## START Data provided
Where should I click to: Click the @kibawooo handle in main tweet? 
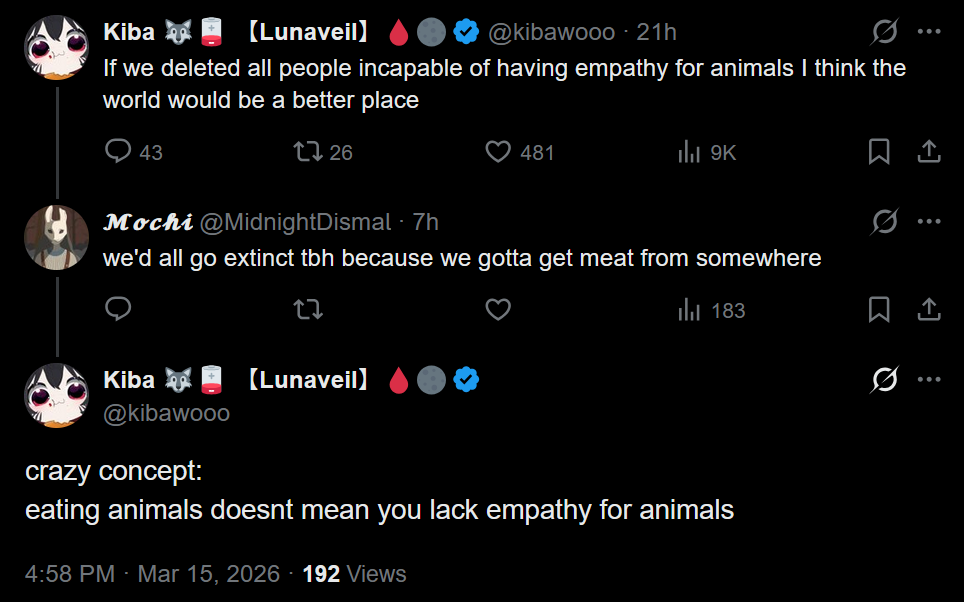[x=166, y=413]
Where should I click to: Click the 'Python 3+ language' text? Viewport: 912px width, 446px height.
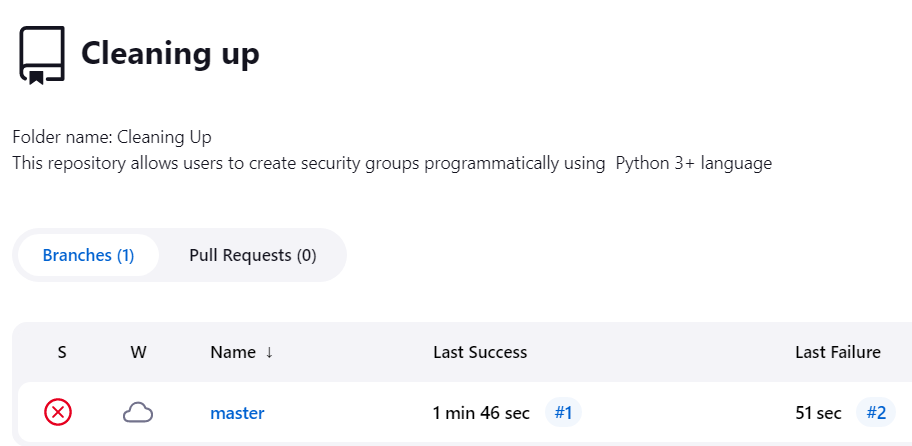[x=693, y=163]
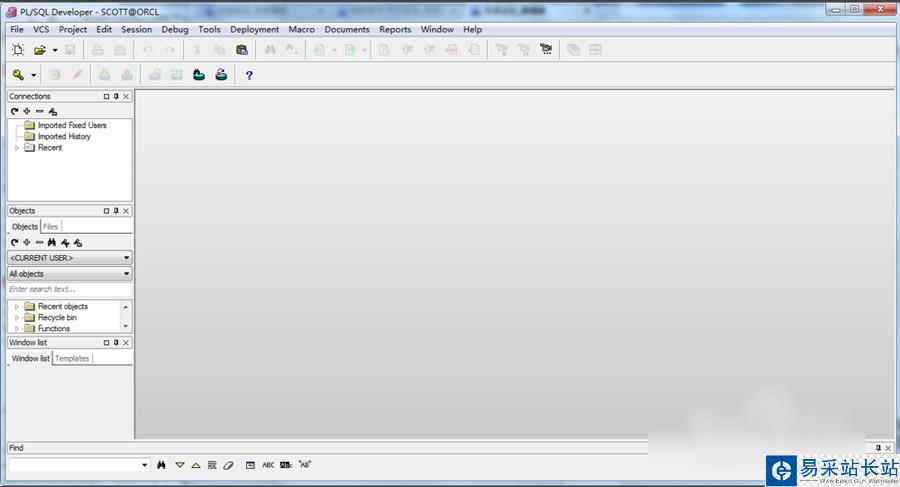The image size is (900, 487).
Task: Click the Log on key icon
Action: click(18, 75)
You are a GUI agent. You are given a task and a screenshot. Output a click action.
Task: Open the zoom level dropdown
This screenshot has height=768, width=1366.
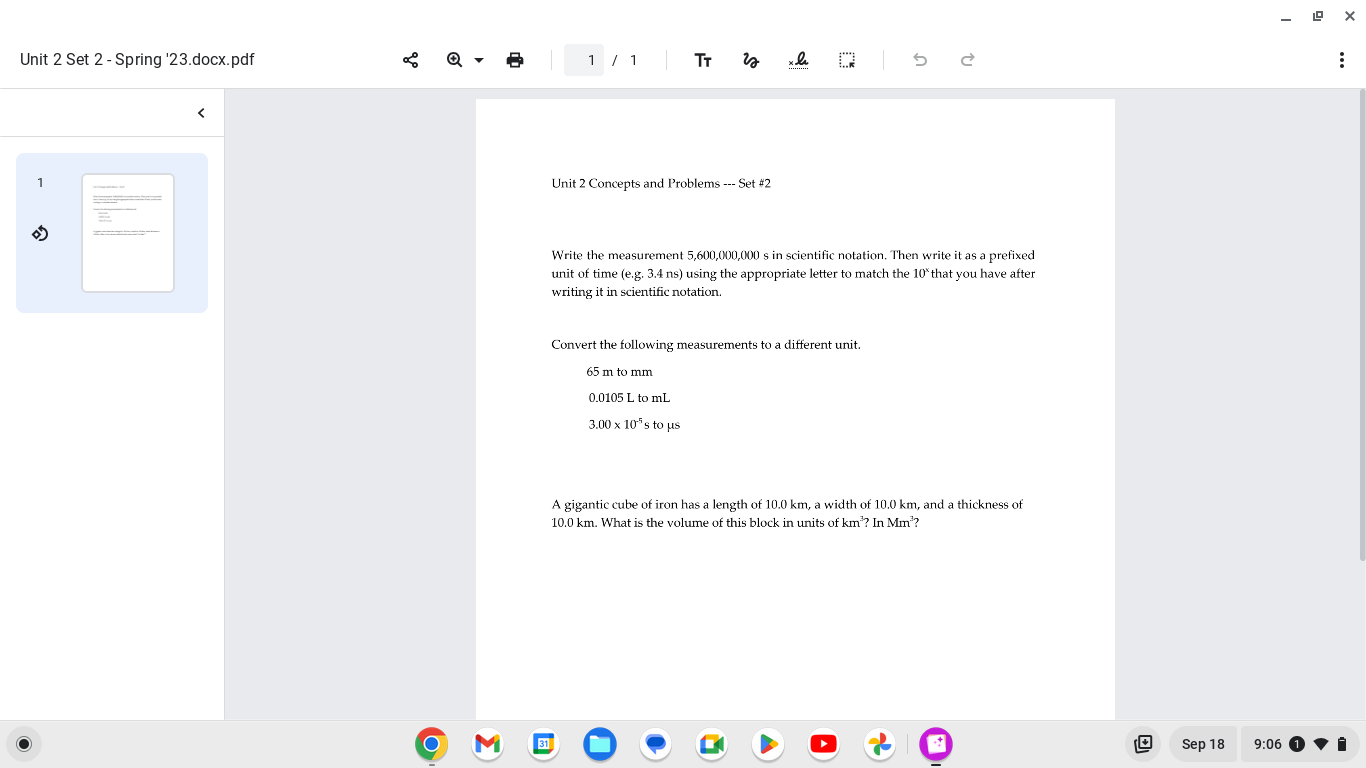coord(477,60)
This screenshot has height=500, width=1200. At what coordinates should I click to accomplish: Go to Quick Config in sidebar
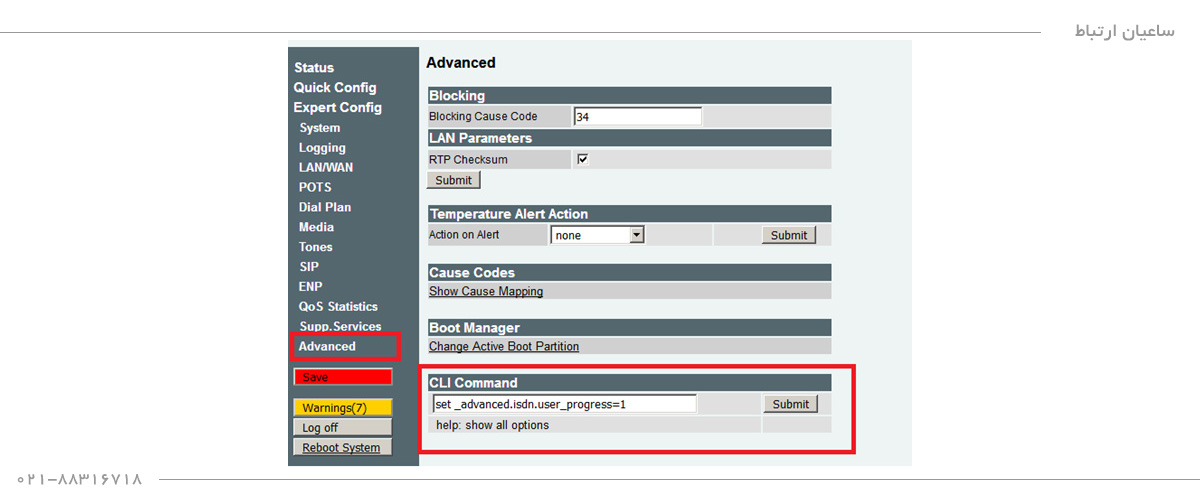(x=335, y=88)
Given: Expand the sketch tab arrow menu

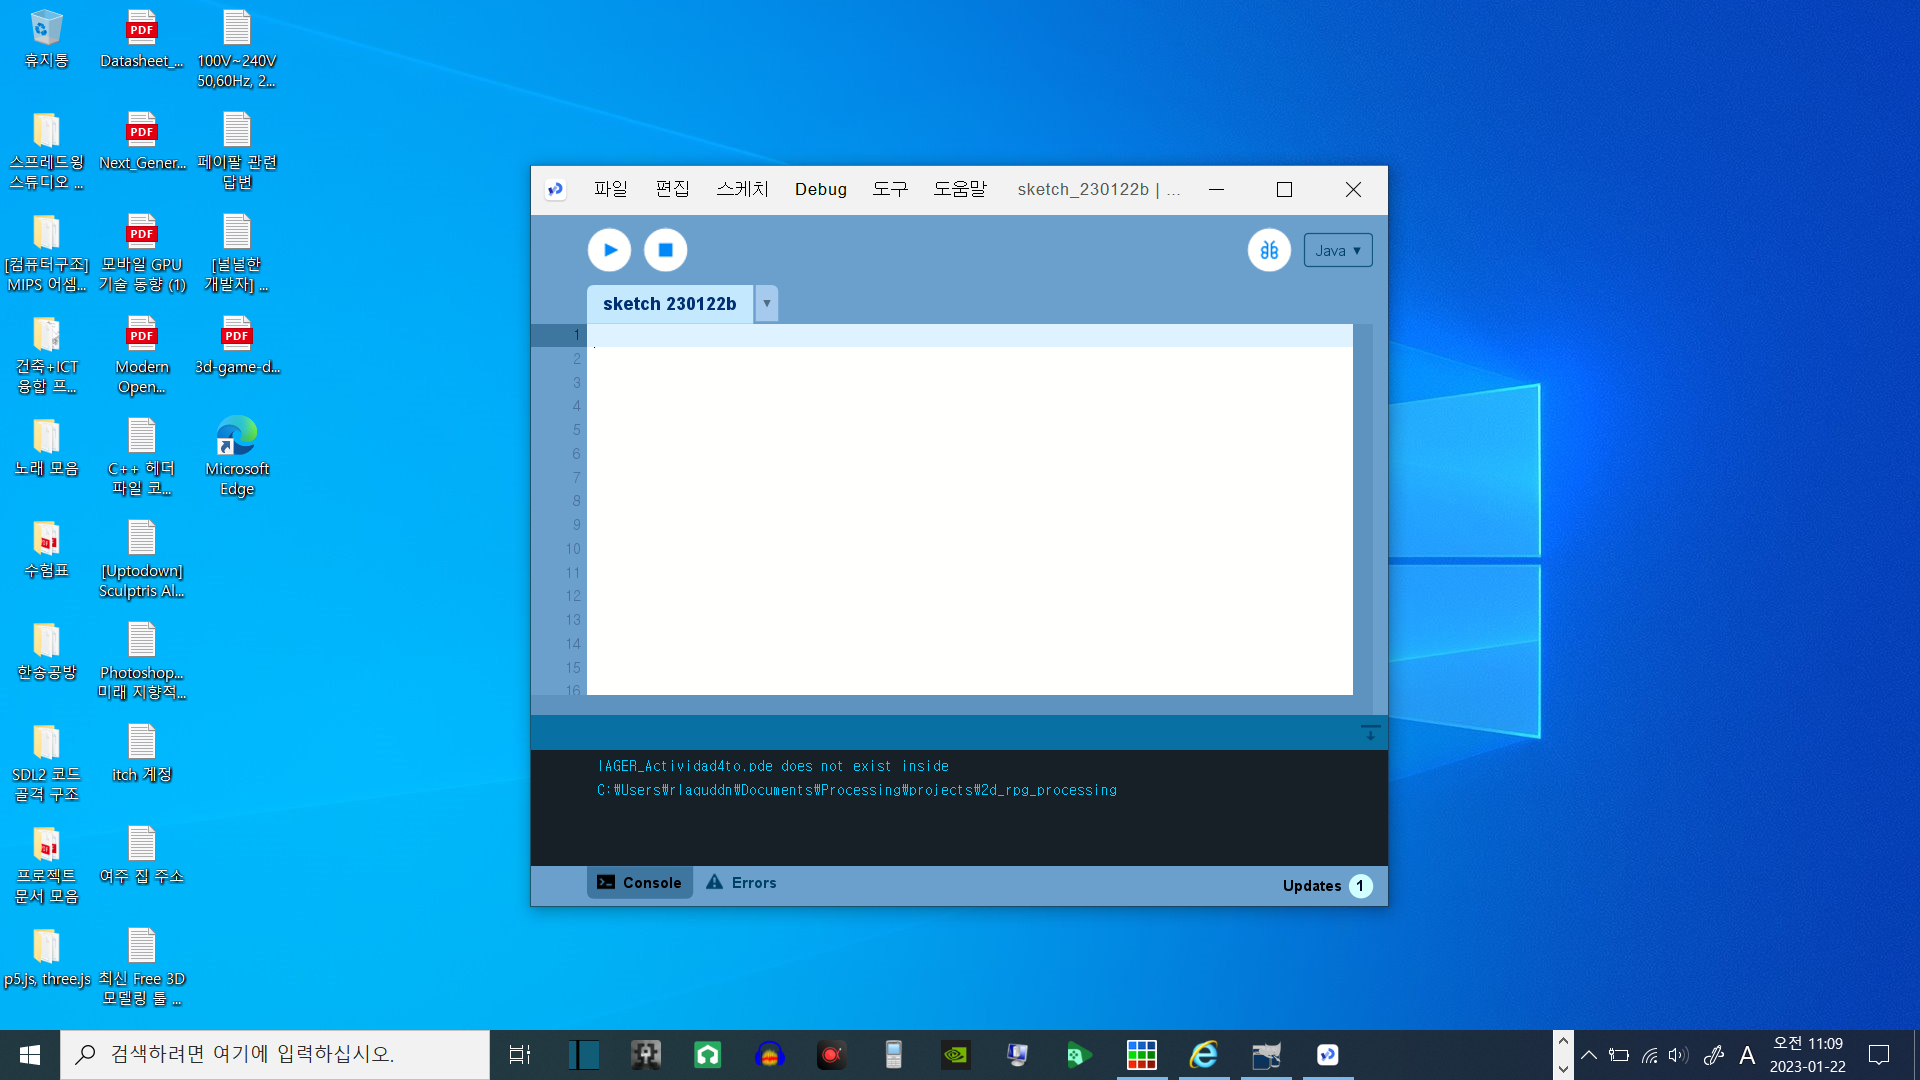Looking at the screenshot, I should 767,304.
## END Data provided
▶ **Your goal**: Can you copy all of the data above line for line, without changing a character, and leave out the pictures?

▶ **Answer in full**:
Where should I click to: Click the @kibawooo handle in main tweet? 
[x=166, y=413]
Where should I click to: Click the 'Python 3+ language' text? Viewport: 912px width, 446px height.
[x=693, y=163]
The image size is (900, 487).
Task: Click the Log on key icon
Action: click(18, 75)
You are a GUI agent. You are given a task and a screenshot. Output a click action.
Task: Open the zoom level dropdown
This screenshot has height=768, width=1366.
coord(477,60)
This screenshot has height=500, width=1200. At what coordinates should I click to accomplish: Go to Quick Config in sidebar
(x=335, y=88)
Given: Expand the sketch tab arrow menu

Looking at the screenshot, I should 767,304.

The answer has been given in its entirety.